Ritsumeikan Trust has established the "R2030 Grassroots Practice Support Program" a system that encourages and supports grassroots efforts by faculty and staff and to support concrete implementation. In the "Disaster Prevention Grassroots" project, adopted for the 2023 academic year, a group of volunteer staff from APU integrated items that help students take actions to protect themselves during disasters. They also conducted disaster preparedness education for students.

This project was initiated from the staff's concern, "Can international students who come to Japan for the first time take actions to protect themselves during disasters?" APU currently hosts international students from 109 countries and regions, many of whom have never experienced earthquakes or other disasters in their home countries. The project aimed to enhance daily disaster awareness so that these students can take appropriate actions in case of an emergency.

During the planning process, the geographical environment and surrounding areas were considered, and disaster possibilities unique to APU and relevant disaster prevention actions were taken into account. As a result, the project included understanding existing local disaster prevention activities and considering disaster prevention actions that include the surrounding active volcanoes, which were reflected in the disaster prevention goods and educational content.

Regarding the disaster prevention goods, the project focused on ensuring that students check their surroundings from a disaster prevention perspective in advance and have an image of disaster prevention activities when necessary. The theme "Cute Disaster Prevention" was adopted, focusing on developing goods with easy-to-understand illustrations that are easy to carry. The completed "Disaster Prevention Leaflet" concisely describes disaster prevention actions and a checklist of items to have on hand during each type of disaster, accompanied by illustrations.
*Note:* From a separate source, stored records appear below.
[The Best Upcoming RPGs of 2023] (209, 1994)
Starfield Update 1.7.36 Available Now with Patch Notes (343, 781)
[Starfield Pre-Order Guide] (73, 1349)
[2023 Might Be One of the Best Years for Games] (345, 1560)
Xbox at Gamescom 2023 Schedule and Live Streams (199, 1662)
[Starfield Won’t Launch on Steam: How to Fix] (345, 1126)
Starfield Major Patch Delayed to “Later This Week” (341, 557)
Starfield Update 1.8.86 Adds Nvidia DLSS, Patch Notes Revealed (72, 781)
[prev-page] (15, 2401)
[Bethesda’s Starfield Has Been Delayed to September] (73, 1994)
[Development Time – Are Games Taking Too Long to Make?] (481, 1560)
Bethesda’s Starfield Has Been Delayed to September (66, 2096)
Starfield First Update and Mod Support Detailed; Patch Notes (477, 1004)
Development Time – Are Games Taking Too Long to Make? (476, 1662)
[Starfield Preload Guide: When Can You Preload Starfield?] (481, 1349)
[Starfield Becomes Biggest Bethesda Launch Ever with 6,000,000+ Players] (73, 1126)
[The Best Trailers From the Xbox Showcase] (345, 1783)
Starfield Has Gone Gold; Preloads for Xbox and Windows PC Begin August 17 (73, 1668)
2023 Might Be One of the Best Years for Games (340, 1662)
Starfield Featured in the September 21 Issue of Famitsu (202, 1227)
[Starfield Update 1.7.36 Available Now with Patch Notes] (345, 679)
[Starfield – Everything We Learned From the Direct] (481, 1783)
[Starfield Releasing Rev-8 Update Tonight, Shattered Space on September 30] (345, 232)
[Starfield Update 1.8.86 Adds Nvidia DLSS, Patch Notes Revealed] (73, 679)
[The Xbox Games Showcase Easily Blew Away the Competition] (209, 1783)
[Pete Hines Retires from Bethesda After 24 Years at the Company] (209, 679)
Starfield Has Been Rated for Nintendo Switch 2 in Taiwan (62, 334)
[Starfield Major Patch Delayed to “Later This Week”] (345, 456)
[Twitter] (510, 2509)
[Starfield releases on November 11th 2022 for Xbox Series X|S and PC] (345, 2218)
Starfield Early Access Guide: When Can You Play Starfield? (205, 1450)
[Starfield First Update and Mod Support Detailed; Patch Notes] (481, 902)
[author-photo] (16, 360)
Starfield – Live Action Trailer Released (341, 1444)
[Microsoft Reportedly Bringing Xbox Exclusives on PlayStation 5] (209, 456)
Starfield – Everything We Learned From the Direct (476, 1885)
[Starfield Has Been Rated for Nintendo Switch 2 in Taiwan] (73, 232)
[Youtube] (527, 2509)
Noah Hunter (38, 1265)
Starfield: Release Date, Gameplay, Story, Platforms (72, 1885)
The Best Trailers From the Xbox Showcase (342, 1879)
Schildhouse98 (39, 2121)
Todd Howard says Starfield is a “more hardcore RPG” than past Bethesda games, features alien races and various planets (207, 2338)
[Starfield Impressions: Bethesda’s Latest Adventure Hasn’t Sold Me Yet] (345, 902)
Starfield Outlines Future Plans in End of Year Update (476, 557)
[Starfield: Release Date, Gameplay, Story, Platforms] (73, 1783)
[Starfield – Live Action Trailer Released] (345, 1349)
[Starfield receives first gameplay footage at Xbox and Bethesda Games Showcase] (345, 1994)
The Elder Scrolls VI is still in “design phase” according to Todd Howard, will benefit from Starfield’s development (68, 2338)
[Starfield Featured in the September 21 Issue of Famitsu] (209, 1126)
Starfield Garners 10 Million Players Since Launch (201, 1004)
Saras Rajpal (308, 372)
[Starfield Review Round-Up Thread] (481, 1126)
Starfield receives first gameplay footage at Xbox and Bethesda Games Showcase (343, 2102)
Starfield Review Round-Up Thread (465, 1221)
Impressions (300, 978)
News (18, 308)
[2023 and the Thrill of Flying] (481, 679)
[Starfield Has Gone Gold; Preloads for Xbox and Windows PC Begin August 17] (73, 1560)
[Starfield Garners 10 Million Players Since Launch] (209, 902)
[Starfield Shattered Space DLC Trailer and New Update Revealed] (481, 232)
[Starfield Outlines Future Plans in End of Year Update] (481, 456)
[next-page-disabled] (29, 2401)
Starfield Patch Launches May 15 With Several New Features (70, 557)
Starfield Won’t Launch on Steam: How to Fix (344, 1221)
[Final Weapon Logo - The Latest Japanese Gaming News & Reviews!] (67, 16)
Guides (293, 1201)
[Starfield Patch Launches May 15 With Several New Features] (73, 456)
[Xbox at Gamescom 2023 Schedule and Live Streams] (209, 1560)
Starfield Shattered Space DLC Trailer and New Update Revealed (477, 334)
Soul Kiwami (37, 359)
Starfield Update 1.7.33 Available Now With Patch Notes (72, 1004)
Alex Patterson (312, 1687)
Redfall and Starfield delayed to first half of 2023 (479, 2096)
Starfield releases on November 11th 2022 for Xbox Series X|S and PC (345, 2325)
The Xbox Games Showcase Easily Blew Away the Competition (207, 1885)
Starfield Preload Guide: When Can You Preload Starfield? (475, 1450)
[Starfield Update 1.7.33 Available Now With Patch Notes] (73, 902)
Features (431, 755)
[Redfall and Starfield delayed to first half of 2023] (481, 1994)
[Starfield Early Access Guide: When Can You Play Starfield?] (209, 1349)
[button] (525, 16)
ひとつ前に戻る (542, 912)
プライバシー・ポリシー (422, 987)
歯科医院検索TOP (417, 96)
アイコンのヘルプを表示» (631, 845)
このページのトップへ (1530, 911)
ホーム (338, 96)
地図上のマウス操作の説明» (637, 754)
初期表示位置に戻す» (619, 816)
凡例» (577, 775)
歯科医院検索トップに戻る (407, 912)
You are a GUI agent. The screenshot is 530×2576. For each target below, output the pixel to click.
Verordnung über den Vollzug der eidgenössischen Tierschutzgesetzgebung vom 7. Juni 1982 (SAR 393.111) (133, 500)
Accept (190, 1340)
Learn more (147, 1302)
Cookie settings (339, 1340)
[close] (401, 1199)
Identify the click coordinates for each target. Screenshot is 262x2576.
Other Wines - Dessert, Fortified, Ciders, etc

It was designed in a small size to fit in a wallet for daily carrying. The "Disaster Prevention Bandana," with a cute design that can be carried daily, can be used for first aid treatment of injuries and can also be used as a board game for children when they are restless, serving multiple purposes.

At the end of the project, guidance on disaster prevention actions was provided during the "New Student Orientation," and about 1,200 copies of the "Disaster Prevention Bandana" and "Disaster Prevention Leaflet" were distributed.

Future challenges identified by the project include reviewing and resetting criteria for determining evacuation routes on campus, strengthening disaster-related signage on campus, considering fun events that familiarize students with disaster prevention, and encouraging students to participate as active leaders in disaster prevention activities.